*Work task*.
Extract every line of the material below verbatim, omitting the pictures from your answer.

*Entries provided*.
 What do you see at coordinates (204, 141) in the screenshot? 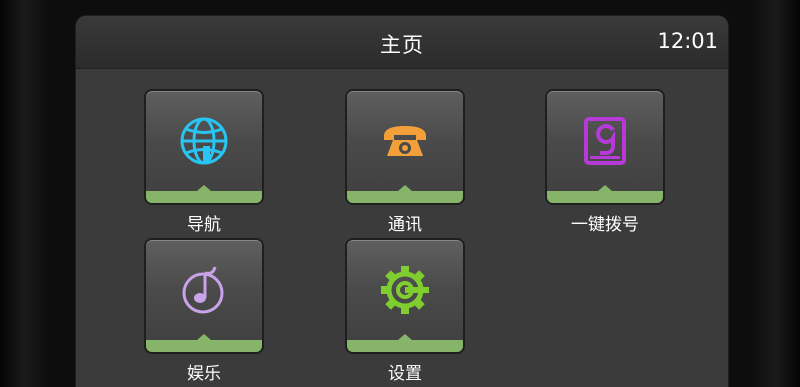
I see `globe-navigation-icon` at bounding box center [204, 141].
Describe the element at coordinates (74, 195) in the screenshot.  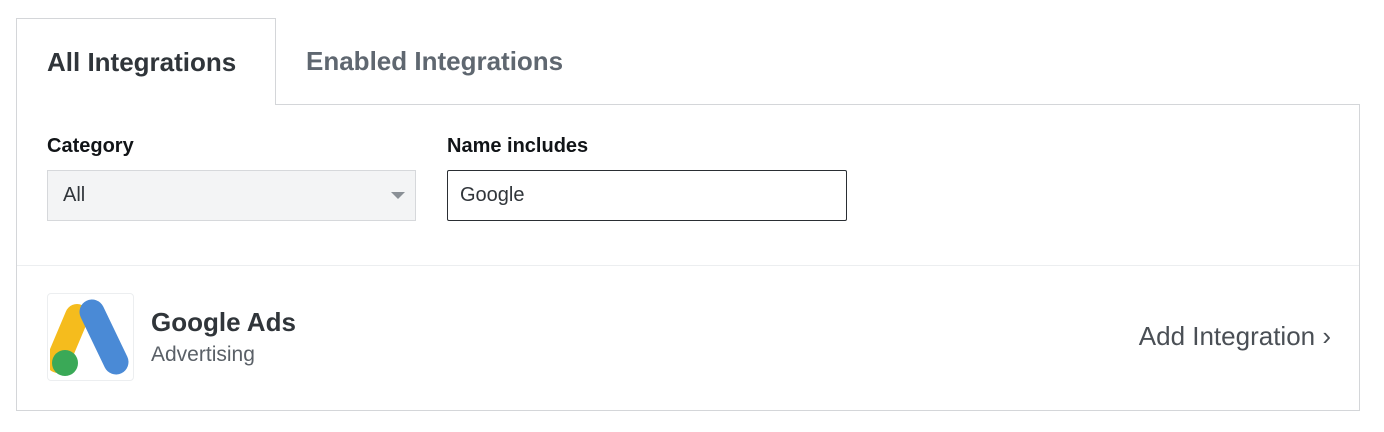
I see `category-select-value: All` at that location.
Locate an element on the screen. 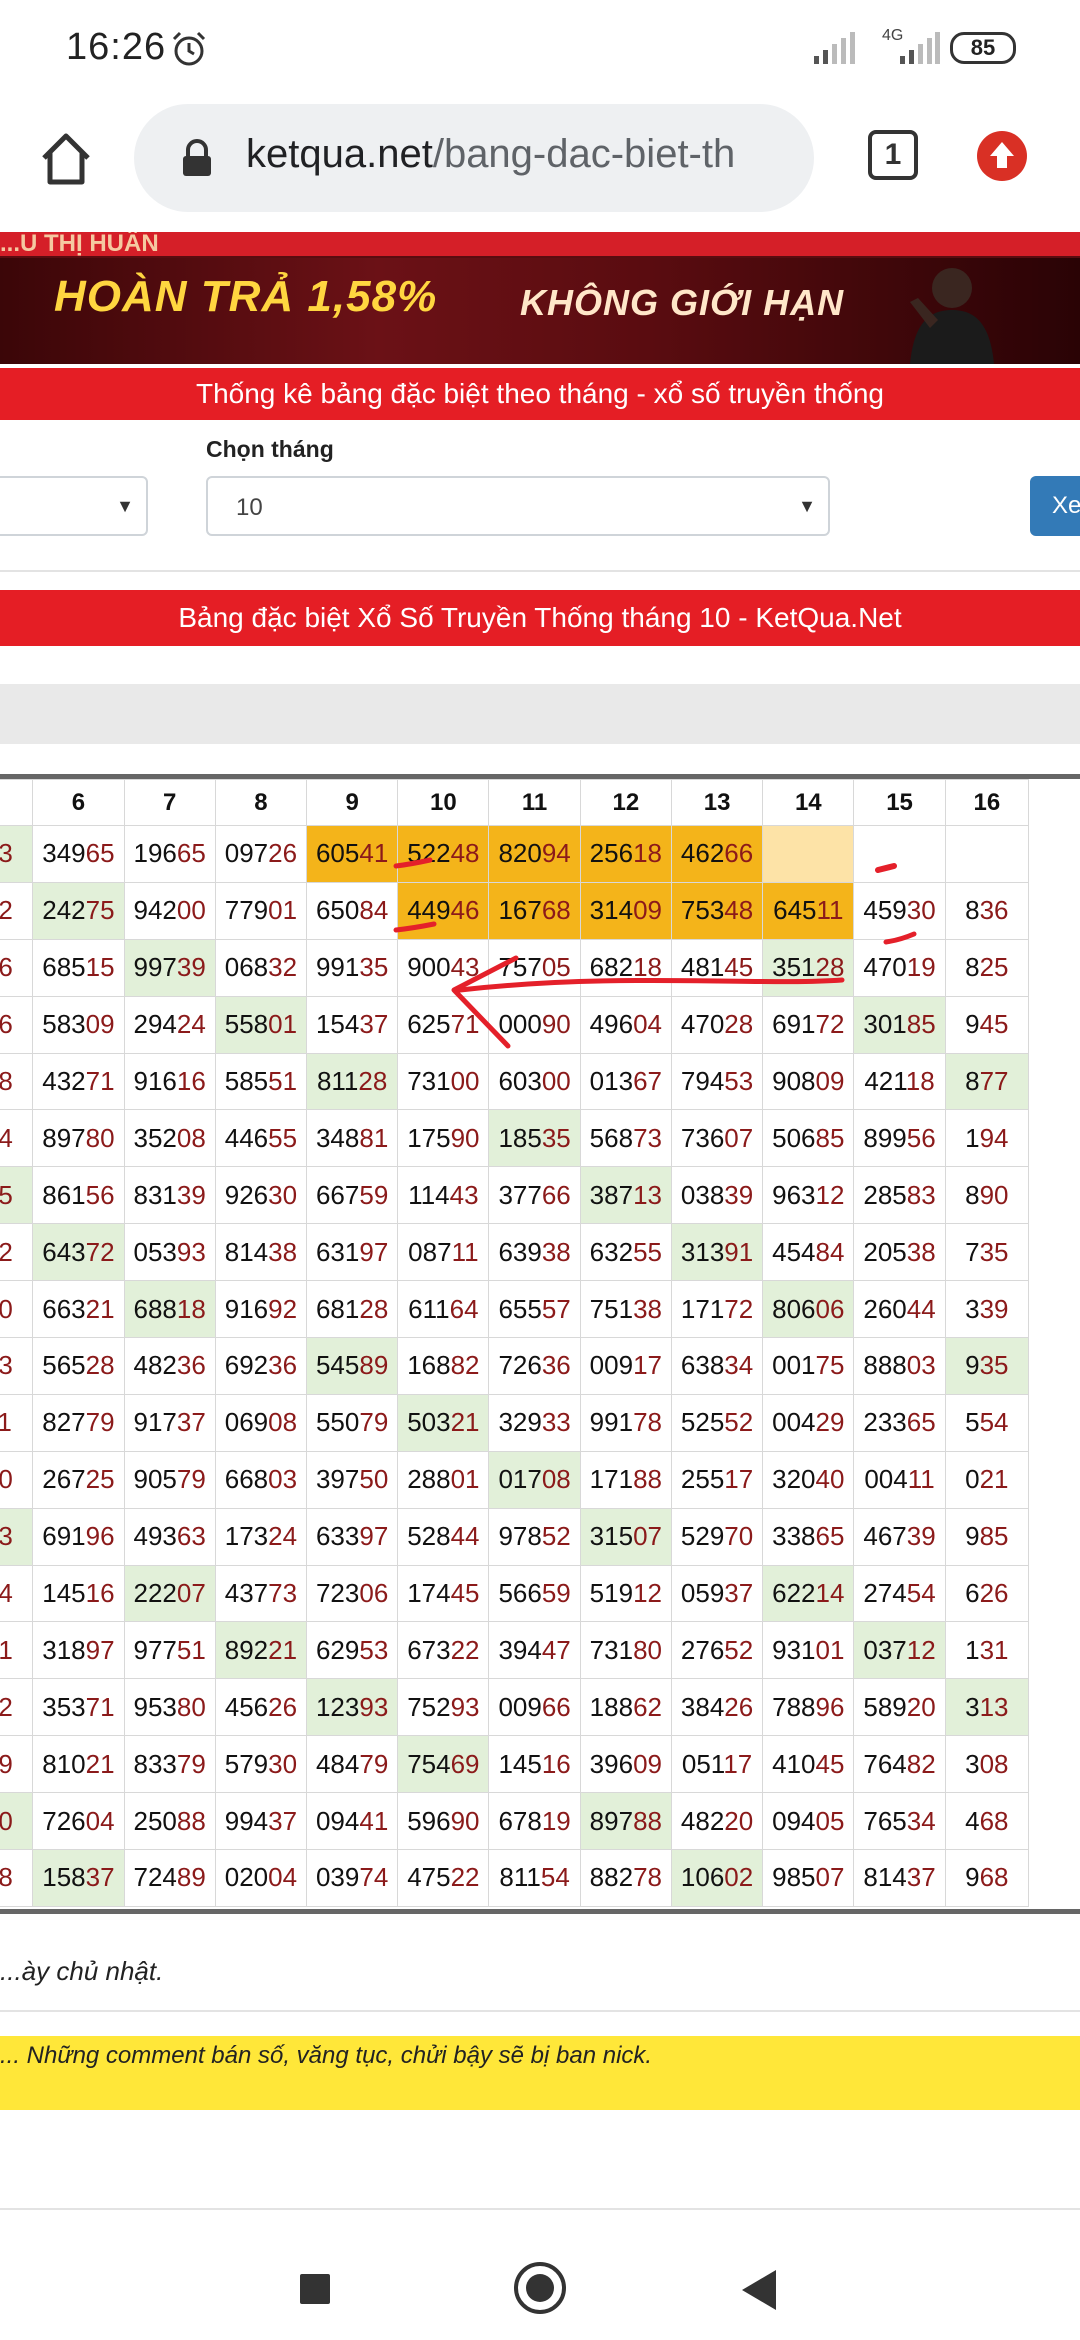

*Solution to this exercise*.
 What do you see at coordinates (204, 141) in the screenshot? 
I see `globe-navigation-icon` at bounding box center [204, 141].
Describe the element at coordinates (74, 195) in the screenshot.  
I see `category-select-value: All` at that location.
Locate an element on the screen. 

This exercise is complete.